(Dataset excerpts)
◆ ◆ ◆

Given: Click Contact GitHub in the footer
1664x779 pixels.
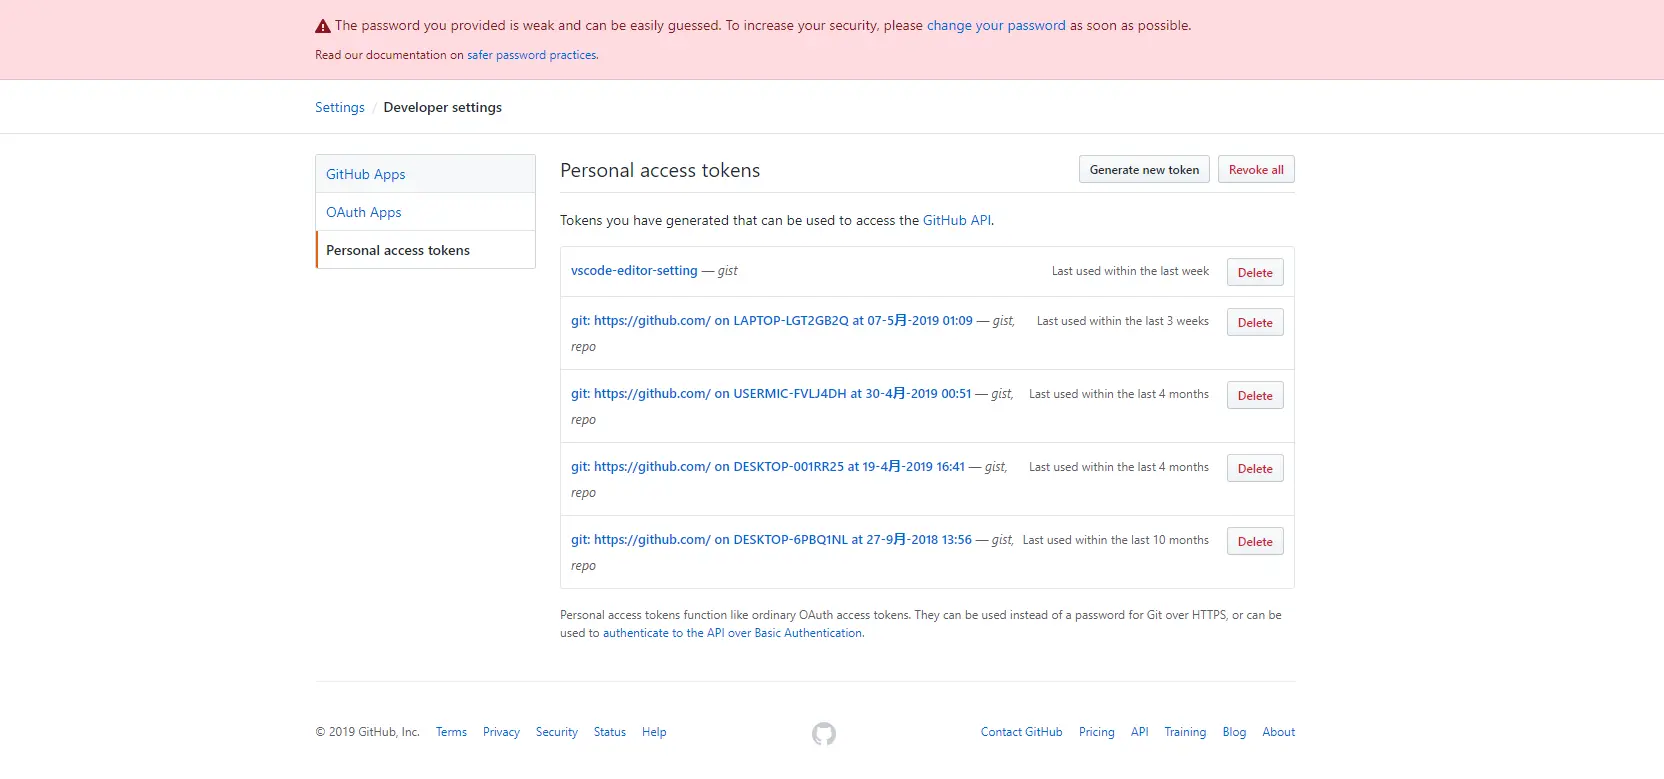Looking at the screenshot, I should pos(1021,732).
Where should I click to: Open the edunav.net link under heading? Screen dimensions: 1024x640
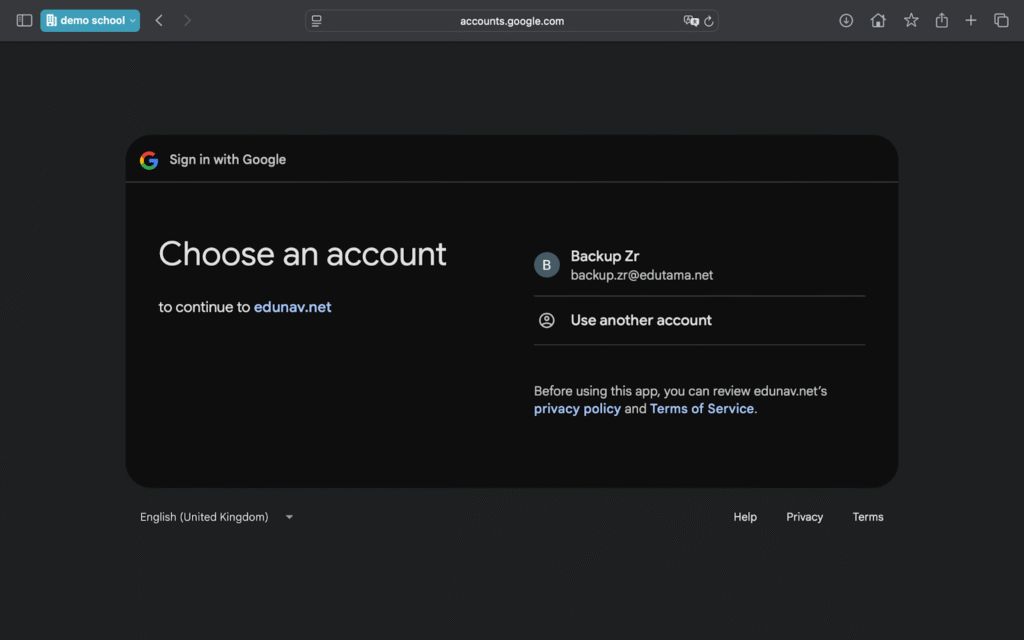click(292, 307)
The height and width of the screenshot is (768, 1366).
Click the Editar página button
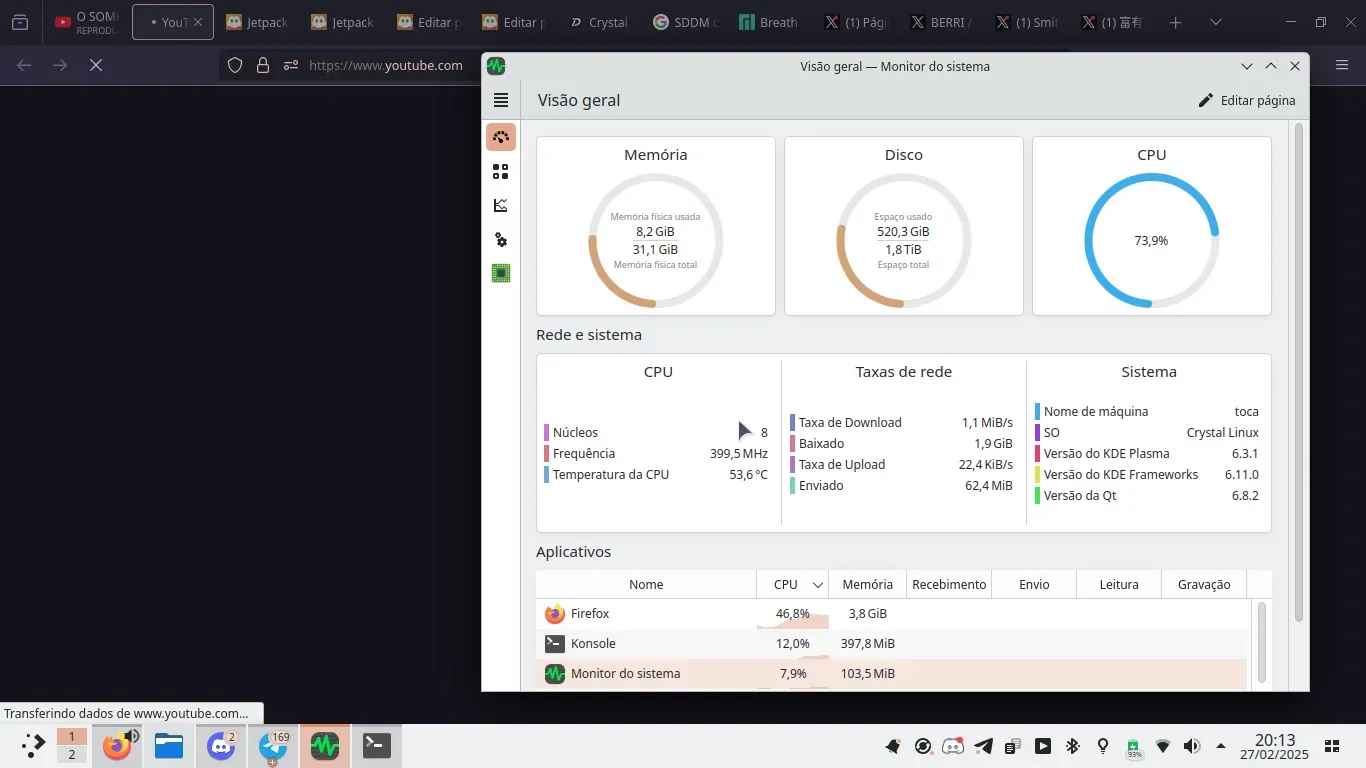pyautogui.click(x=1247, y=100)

◆ ◆ ◆

Keep the pictures out and print all the records exactly as they are.

● Solution to the problem
Given: Click Contact GitHub in the footer
1664x779 pixels.
Looking at the screenshot, I should pos(1021,732).
Where should I click to: Open the edunav.net link under heading? Screen dimensions: 1024x640
click(292, 307)
The height and width of the screenshot is (768, 1366).
Click the Editar página button
pyautogui.click(x=1247, y=100)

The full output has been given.